[Opening Material supplied section]

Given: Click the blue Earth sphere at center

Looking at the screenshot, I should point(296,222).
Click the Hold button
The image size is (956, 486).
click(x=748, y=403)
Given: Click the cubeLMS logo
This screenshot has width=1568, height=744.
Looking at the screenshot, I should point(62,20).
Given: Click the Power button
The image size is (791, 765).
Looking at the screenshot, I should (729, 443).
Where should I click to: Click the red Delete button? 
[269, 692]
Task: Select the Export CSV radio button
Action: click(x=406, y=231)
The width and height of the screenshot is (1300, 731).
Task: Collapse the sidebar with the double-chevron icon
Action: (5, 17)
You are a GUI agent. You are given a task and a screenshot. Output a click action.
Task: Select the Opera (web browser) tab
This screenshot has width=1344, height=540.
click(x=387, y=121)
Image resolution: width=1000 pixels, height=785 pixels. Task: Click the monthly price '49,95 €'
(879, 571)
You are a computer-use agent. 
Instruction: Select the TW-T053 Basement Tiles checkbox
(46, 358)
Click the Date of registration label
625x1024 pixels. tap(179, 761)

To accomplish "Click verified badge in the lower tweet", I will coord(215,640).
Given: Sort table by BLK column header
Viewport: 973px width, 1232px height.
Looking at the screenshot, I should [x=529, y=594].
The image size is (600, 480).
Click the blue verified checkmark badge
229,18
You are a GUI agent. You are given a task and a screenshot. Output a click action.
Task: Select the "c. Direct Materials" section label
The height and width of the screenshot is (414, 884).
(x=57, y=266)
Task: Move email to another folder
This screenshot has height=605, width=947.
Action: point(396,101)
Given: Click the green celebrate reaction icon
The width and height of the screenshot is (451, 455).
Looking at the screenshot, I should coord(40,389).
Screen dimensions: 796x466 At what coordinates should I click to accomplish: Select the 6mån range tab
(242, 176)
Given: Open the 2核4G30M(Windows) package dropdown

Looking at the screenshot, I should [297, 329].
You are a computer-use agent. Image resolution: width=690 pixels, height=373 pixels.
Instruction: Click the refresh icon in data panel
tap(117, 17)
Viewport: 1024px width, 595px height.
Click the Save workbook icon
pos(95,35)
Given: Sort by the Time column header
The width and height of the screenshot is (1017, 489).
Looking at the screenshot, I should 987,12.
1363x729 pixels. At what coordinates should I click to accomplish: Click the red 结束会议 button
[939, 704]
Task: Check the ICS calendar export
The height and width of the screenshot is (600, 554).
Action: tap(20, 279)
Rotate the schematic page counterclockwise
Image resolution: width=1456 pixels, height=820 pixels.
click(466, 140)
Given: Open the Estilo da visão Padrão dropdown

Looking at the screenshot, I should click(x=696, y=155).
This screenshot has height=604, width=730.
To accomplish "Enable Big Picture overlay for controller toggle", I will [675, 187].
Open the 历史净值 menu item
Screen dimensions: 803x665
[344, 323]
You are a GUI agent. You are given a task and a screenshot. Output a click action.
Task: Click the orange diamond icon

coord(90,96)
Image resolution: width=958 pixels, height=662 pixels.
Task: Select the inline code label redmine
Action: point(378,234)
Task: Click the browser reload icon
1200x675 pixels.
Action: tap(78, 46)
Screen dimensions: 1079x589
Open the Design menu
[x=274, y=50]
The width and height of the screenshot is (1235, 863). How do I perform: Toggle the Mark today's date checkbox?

[Closing Material supplied section]

Find the word "header" in the data and copy out each line where it turns up.

Given: Sort table by BLK column header
Given: Sort by the Time column header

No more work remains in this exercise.